Aim of the exercise:
Beginning with the line containing "Given: Open the shopping cart sidebar icon", give every line again exactly as it is, ending with the last line of the entries.

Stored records
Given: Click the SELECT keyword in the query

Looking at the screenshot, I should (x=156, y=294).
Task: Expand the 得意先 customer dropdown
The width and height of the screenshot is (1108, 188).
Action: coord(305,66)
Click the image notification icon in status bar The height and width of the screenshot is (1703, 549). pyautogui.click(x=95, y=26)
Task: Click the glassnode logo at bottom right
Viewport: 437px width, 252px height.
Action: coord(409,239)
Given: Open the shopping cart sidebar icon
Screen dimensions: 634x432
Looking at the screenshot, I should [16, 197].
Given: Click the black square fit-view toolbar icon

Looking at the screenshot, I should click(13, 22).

Solved exercise:
Given: Open the shopping cart sidebar icon
Screen dimensions: 634x432
Looking at the screenshot, I should [16, 197].
Given: Click the black square fit-view toolbar icon

Looking at the screenshot, I should click(13, 22).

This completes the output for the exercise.